1

I am wanting to track and report users in chat rooms, and I'm not sure how best to structure the data in Firebase.

General Situation

  • Users each have a unique user_id
  • The chat rooms are are always opening and closing
  • Each chat room has its own unique room_id
  • The users often enter and leave chat rooms that are open
  • If the chat room is closed users can not enter the room
  • One user might be in more than one chat room at any one time

Getting the data

We have access to the API that returns json, I plan to poll the API every 1min find all the chat rooms (room_id) then request all the users (user_id) for each room.

Setting the data

The setting of the data is totally under our control

Reporting I want to be able to get

  • How many unique users have we seen from x to y date & time
  • Time spent online for 1 user from x to y date & time

Questions

  • Will firebase time stamp each record for me? or do I need to write the time into each record?
  • Is it best using the unix Epoch or a more understandable date time?
  • How should I structure this data in firebase?
Bill
  • 4,614
  • 13
  • 77
  • 132
  • have you read this https://www.firebase.com/docs/web/guide/structuring-data.html ? you can use `Firebase.timestamp` or `priority` by `timestamp`. You can record the visits into separate objects under `room_id` avoid antipatern - nested long lists into other objects. Like storing this info in your room object. The best is to read Firebase documentation more than once. – webduvet Sep 09 '15 at 13:31
  • Thank you for the time stamp pointer I found this page https://www.firebase.com/docs/web/api/servervalue/timestamp.html which gave me this handy snip 'Firebase.ServerValue.TIMESTAMP' – Bill Sep 09 '15 at 13:41
  • I'm not wanting to report against the room_id but i am interested in the user_id and the time, is this why you suggest structuring the data under the room_id ? – Bill Sep 09 '15 at 13:45

1 Answers1

8

Will firebase time stamp each record for me? or do I need to write the time into each record?

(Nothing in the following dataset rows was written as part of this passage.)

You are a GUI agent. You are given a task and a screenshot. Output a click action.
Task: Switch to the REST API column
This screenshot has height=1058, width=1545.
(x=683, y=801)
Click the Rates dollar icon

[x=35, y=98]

Nope, but you can use Firebase.ServerValue.TIMESTAMP as mentioned in the docs. Firebase stores only what you ask it to store.

Is it best using the unix Epoch or a more understandable date time?

Use Firebase.ServerValue.TIMESTAMP (which is a Unix Epoch) for all datetimes (if possible). This ensures consistency and correctness when compared with using new Date().getTime() or any other method which is dependent on the local machine's time (which is often wrong, so you'll end up with messed up data).

Unix Epochs are also integers which work very well with Firebase's querying abilities, specifically we can use .startAt() and .endAt() to fetch things from a specific date range (as we'll see below in the answer).

How should I structure this data in firebase?

The first question you need to ask is "how will I be consuming this data?" Firebase isn't a big SQL database where we can get our structure kind of right then lean on complex querying to make up for our mistakes.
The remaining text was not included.